● Aufgaben:
A: Nenne alle Lebensumstände der Frauen im Land, die der Abschnitt über die Frauenarbeit als Grund für ihren Existenzkampf anführt.
B: Kopiere aus dem Abschnitt über die Frauenarbeit wortgetreu die Stelle von „Die Frauen im“ bis „Gefangenschaft bzw. vermisst.“.

Die Eingliederung in die Landeskirche hat zur Folge, dass die Struktur
der Frauenarbeit der der Landeskirche angepasst werden muss. Die Frauenarbeit
braucht eine vom Landeskirchenamt bestätigte Ordnung. Der erste Entwurf
für diese Ordnung geht ganz selbstverständlich vom gewohnten Vereinsdenken
mit einer Landesleiterin als Vorsitzenden und einer hohen Eigenständigkeit
der einzelnen Frauendienste in den Kirchgemeinden vor Ort aus.
Dies ist in den landeskirchlichen Strukturen so nicht haltbar. Die neue
landeskirchliche Ordnung stößt auf Protest. Zur Rüstzeit der Bezirksleiterinnen
wurden die Einwände Oberlandeskirchenrat Knospe vorgetragen und von Adelheid
Caspar aus dem Reisedienst noch einmal in schriftlicher Form wiederholt: "Die
Ordnung entmündigt bis dahin selbständige Frauenarbeit
[...]. Es wird als ungerecht empfunden, wenn nun vielerorts
langjährige und treue kirchliche Laienkräfte unter eine auf diesem Gebiet
unbewährte pfarramtliche Vormundschaft gestellt werden."
Die Frauen im Land plagen dagegen ganz andere Sorgen. Es ist ein fortgesetzter
und oft einsamer Existenzkampf um das Überleben, denn die Vielzahl der
Frauen sind Witwen oder ihre Männer sind in Gefangenschaft bzw. vermisst.

[Gespeicherte Dateneinträge]
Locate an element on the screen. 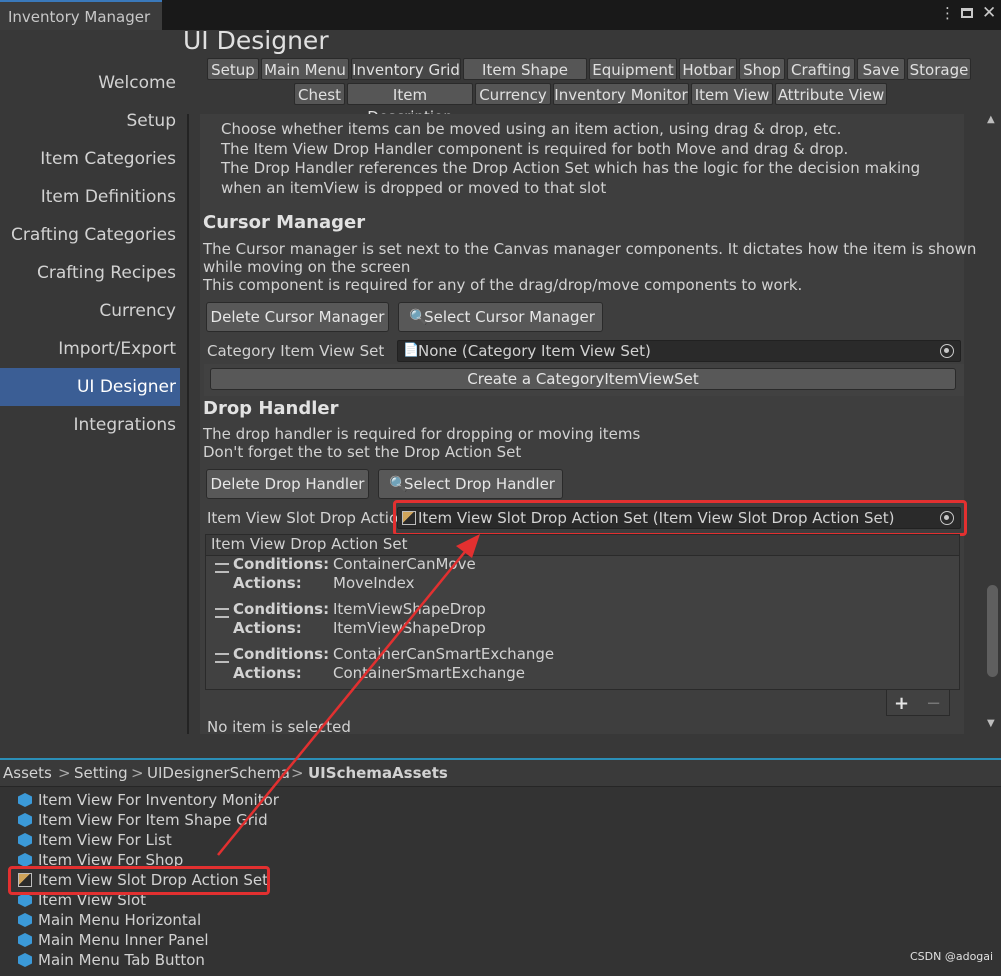 This screenshot has width=1001, height=976. add-item-button: + is located at coordinates (902, 704). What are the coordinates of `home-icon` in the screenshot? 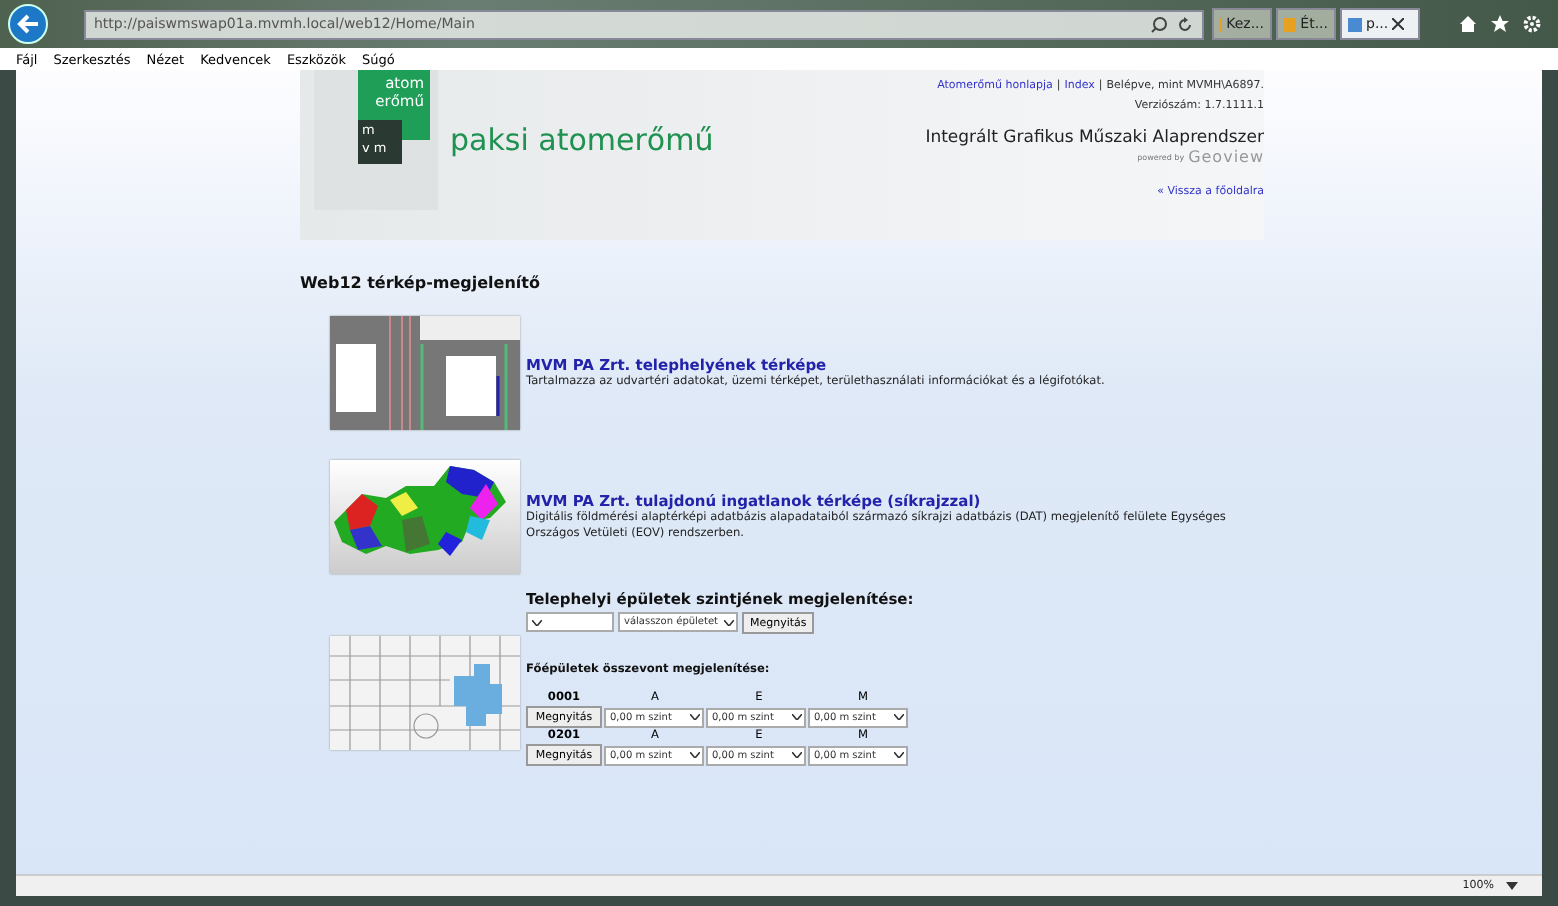 It's located at (1468, 24).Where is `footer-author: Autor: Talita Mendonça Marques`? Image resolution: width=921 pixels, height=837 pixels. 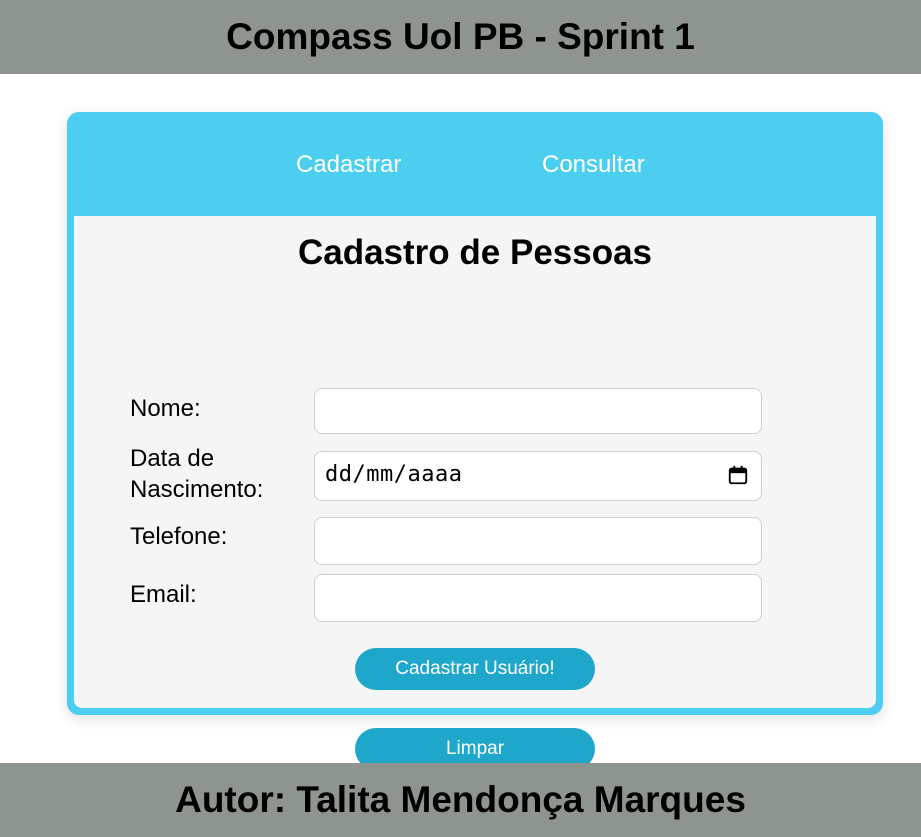
footer-author: Autor: Talita Mendonça Marques is located at coordinates (460, 800).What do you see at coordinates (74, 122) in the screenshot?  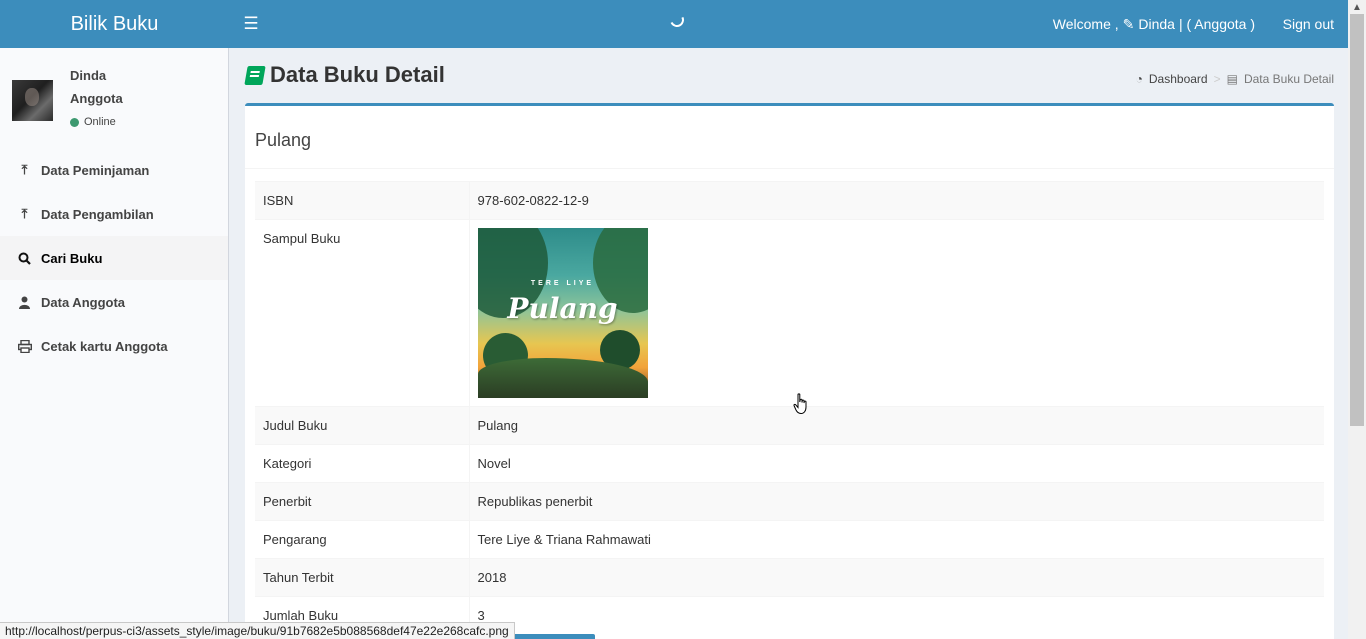 I see `online-dot-icon` at bounding box center [74, 122].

● Lösungen:
A:
- Viele Frauen sind Witwen.
- Die Männer vieler Frauen sind in Gefangenschaft.
- Die Männer vieler Frauen sind vermisst.

B:
Die Frauen im Land plagen dagegen ganz andere Sorgen. Es ist ein fortgesetzter
und oft einsamer Existenzkampf um das Überleben, denn die Vielzahl der
Frauen sind Witwen oder ihre Männer sind in Gefangenschaft bzw. vermisst.